By Mitch Farish | October 6, 2021

The Library is now offering full online access to the New York Times to everyone in the University community!

Create a FREE account and you’ll get all the Times’ content, including world news, politics, opinion, business, the arts, book reviews, the New York Times Magazine, as well as Spanish and Chinese editions and hundreds of articles published in other languages. To create your account from off-Grounds locations, users need to have their VPN turned on. 

Once your account is created, the VPN is no longer needed.

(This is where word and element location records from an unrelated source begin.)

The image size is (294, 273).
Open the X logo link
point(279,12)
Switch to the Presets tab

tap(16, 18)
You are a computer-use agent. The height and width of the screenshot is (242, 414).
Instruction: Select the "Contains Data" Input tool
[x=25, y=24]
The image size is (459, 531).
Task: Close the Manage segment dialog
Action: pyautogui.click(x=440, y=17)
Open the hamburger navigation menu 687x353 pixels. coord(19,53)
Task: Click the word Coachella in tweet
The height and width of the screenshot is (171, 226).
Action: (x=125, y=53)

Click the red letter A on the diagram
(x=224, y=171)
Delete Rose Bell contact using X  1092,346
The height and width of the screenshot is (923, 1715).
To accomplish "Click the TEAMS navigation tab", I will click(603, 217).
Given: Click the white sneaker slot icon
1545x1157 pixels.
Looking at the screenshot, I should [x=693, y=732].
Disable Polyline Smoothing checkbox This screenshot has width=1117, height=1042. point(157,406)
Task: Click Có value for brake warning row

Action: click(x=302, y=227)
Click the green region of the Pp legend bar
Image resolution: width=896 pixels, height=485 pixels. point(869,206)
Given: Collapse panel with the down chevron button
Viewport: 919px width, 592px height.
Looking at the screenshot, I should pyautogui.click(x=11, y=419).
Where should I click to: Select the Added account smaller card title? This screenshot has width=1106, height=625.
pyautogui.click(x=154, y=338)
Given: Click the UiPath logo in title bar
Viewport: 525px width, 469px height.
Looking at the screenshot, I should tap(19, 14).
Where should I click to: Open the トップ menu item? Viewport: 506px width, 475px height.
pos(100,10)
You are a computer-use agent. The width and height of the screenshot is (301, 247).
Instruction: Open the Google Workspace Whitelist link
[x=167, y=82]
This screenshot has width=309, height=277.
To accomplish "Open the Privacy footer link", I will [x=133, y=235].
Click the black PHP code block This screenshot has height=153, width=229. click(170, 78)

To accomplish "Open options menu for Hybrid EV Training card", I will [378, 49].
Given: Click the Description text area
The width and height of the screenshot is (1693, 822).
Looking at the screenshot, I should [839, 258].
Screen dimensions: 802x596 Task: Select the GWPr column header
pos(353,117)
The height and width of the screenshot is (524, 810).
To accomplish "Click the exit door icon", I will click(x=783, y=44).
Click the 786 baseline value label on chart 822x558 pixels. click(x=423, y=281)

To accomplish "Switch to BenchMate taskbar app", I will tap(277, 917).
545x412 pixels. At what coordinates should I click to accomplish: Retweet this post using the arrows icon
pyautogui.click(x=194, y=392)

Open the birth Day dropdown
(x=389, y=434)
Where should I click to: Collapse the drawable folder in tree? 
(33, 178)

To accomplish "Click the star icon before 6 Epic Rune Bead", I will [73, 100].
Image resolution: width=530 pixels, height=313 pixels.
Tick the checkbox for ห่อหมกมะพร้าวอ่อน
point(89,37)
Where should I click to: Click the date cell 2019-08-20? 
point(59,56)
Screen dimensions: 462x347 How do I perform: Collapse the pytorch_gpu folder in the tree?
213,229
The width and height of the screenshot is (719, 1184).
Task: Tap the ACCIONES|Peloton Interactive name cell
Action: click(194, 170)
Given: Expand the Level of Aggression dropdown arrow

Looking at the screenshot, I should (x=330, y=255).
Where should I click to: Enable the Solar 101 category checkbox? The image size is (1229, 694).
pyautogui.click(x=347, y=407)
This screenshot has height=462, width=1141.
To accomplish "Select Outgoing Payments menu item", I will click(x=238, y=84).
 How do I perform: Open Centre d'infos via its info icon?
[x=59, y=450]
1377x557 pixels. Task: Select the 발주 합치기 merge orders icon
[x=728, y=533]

This valuable resource, located in the Library’s A-Z Databases, offers not only current issues but a complete archive from when the paper started in 1851 to the present, a distinguished history (including 132 Pulitzer Prizes for journalism) which has established the Times as an authoritative news source, currently ranking 18th in the world by circulation and 3rd in the United States

You can access the recent Times archive (with full-text issues extending back to 2003) by typing “archive” in the website’s search box. Earlier material can be found by expanding the contents menu (three horizontal lines in the upper left-hand corner of the Times homepage). Click “More” to expand it further and select “Times Machine,” which will open access to every New York Times newspaper published before December 31, 2002.

A picture is worth a thousand words! Flu vaccines in 1918 were injections of “serum” (blood plasma taken from recovering patients). A similar blood plasma treatment has been used during the COVID-19 pandemic.

The archive allows you to experience history as it happened, starting in 1851 — from calls for slavery’s abolition to the Civil War, from two world wars to the Civil Rights movement, from Vietnam to Iraq, Afghanistan, and the COVID-19 pandemic. You will see how journalistic styles and standards have evolved over time, and how the past can sometimes seem eerily similar to the present.

Accounts are available to active students, faculty, and staff with a virginia.edu email account.